● EXCERPTED TEXT:

Let’s take a simple example program based on isInteger() method.
<script>
const x = 0;
const y = 1;
const z = -1;
console.log(Number.isInteger(x));
console.log(Number.isInteger(y));
console.log(Number.isInteger(z));
</script>
Output:
true true true
Let’s take an example program in which we will see isInteger() method with some test cases.
<script>
function check(a, b)
{
return a/b;
}
console.log(Number.isInteger(check(10, 2)));
console.log(Number.isInteger(check(20, 7)));
</script>
Output:
true false
Let us take one more example in which we will get false for some values when isInteger() method invoked.
<script>
console.log(Number.isInteger(3.5));
console.log(Number.isInteger(-3.5));
console.log(Number.isInteger('4.5'));
console.log(Number.isInteger(Infinity));
console.log(Number.isInteger(-Infinity));
console.log(Number.isInteger(NaN));
</script>
Output:
false false false false
false false
(h) isFinite():
This method determines whether the specified value is a finite number. It returns true if the value is a finite number, else it returns false. The general syntax is as:
Number.isFinite(num);
Let’s take a simple example program based on the isFinite() method.
<script>
let x = 0;
let y = 1;
let z = -1;
console.log(Number.isFinite(x));
console.log(Number.isFinite(y));
console.log(Number.isFinite(z));
</script>
Output:
true true true
Let us see an example in which we will use isFinite() method with negative numbers.
<script>
function check(a, b)
{
return a/b;
}
console.log(Number.isFinite(check(0,10)));
console.log(Number.isFinite(check(10,0)));
</script>
Output:
true false
Let’s take an example in which we will see the behavior of isFinite() method with some different test cases.
<script>
console.log(Number.isFinite(Infinity));
console.log(Number.isFinite(-Infinity));
console.log(Number.isFinite(NaN));
</script>
Output:
false
false
false
In this tutorial, you learned about Number object in JavaScript and its various properties and methods with the help of several examples. Hope that you will have understood the basic point of Number object and practiced all programs.
Thanks for reading!!!

● RECORDED DATA:
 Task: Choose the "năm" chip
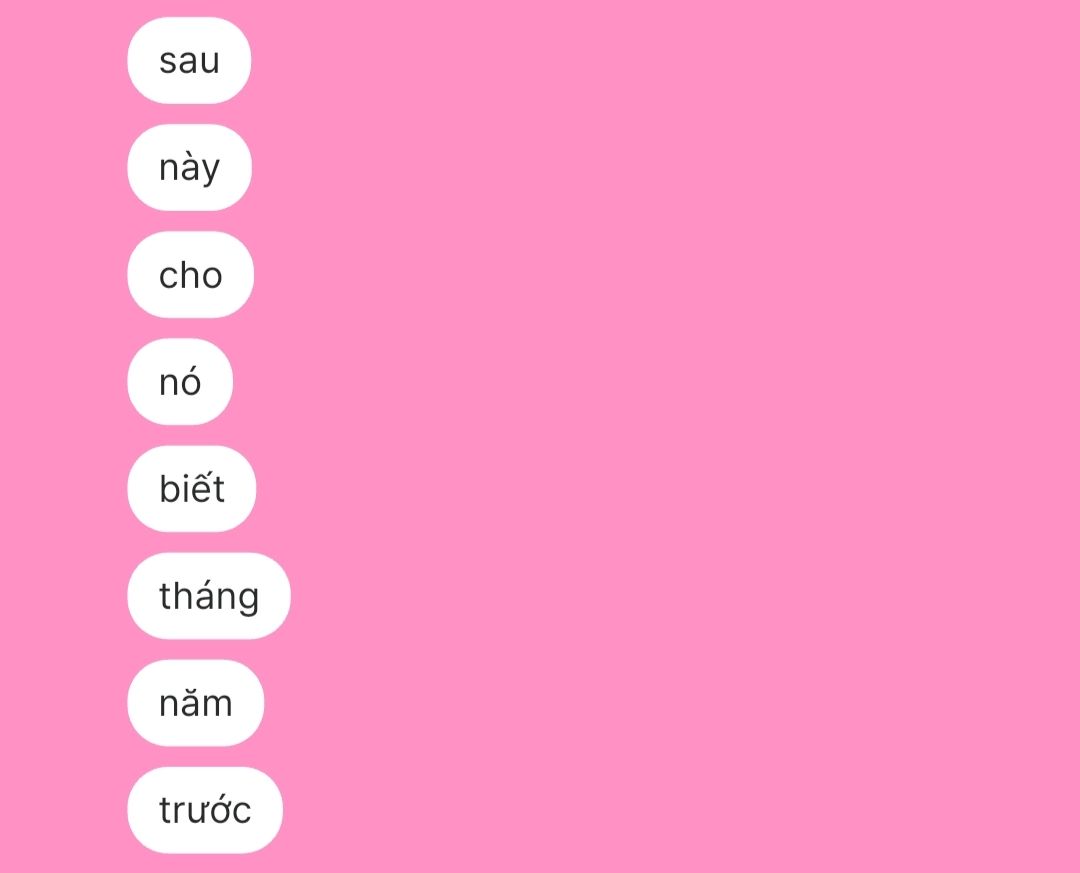pos(195,703)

● TASKS TO CARRY OUT:
a - In the JavaScript Number tutorial, copy the passage that begins at the words "Let’s take a simple example program based on isInteger()" and ends after the words "some test cases.".
b - Answer these questions from the JavaScript Number tutorial:
(i) What general syntax does it give for the isFinite() method?
(ii) What output does it show for the first isInteger() program, which checks 0, 1 and -1?
(iii) According to the tutorial, what does isFinite() return when the value is a finite number?

● ANSWERS FOR THE EXERCISE:
a -
Let’s take a simple example program based on isInteger() method.
<script>
const x = 0;
const y = 1;
const z = -1;
console.log(Number.isInteger(x));
console.log(Number.isInteger(y));
console.log(Number.isInteger(z));
</script>
Output:
true true true
Let’s take an example program in which we will see isInteger() method with some test cases.

b -
(i) Number.isFinite(num);
(ii) true true true
(iii) true